音楽論のディスタンクシオン(なのか?):ドイツ音楽の「構築性」を語り続ける家畜について

[話の筋は同じですが、言葉遣い等をあちこち変更]

「ナショナリズム」というキーワードで19世紀後半の世界を輪切りにして、国民国家の正体を見極めようという動きが音楽史記述にも導入されて、今ではかつてのように、イタリア、フランス、ドイツの音楽が「ザ・西洋音楽」であると暗々裡にみなしたうえで東欧・北欧・南欧の音楽と音楽家だけを「国民楽派」と呼ぶ、という見方を慎むようになっています。
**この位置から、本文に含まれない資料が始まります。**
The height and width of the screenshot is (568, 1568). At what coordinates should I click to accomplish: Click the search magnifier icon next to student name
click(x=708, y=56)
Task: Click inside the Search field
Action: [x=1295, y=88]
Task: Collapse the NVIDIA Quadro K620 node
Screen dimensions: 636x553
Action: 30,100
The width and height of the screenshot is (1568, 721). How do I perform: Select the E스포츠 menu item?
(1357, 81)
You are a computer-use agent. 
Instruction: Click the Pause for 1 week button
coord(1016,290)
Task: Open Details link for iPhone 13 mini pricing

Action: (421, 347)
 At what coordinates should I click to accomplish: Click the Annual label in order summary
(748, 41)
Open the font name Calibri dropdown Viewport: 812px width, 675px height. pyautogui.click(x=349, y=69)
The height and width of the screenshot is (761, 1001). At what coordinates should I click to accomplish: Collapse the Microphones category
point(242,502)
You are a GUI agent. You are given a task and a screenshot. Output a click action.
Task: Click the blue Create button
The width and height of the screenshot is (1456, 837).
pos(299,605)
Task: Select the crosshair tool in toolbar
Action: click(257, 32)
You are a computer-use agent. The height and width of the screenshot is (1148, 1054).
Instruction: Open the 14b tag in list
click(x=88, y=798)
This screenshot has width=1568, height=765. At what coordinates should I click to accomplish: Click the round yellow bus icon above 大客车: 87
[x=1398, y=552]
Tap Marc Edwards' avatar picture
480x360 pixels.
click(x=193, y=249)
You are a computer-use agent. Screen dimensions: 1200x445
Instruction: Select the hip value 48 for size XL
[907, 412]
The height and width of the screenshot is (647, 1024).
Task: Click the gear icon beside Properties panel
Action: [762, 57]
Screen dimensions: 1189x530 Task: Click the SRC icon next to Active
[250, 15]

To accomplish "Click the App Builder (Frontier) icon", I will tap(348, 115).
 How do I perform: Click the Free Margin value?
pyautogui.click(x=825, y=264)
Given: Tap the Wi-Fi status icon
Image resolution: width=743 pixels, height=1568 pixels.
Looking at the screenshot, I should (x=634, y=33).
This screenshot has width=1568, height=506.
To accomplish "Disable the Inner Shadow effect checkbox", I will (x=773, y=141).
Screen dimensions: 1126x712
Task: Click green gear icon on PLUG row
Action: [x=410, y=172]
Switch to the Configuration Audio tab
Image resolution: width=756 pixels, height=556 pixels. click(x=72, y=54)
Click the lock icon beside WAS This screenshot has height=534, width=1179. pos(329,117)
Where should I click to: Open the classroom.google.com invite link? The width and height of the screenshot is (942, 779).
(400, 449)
近代化を成し遂げた列強の「ザ・西洋音楽」とそれ以外の地域の「国民楽派」の区別(ランク分け)が帝国主義時代の版図であるように、「ナショナリズム」の語で世界を輪切りにするのは、EUの理念、国民国家の連合という現在のヨーロッパ像を過去に投影していると思えないこともないですが、

こういう風にものの見方を取り替えることで、「フランスのエスプリ」だの「ドイツの構築性」というのは、「情熱のスペイン」(←アンダルシアのジプシーのことしか念頭にない言い方)や「ロシアの抒情性」(←ペテルブルクの暇を持てあます支配層のオペラ狂いでこうなったと見るべきでは?)と大して違わない異国趣味のレッテルじゃないか、と疑うことができるようになったんだと思います。

で、ドイツ音楽の「構築性」です。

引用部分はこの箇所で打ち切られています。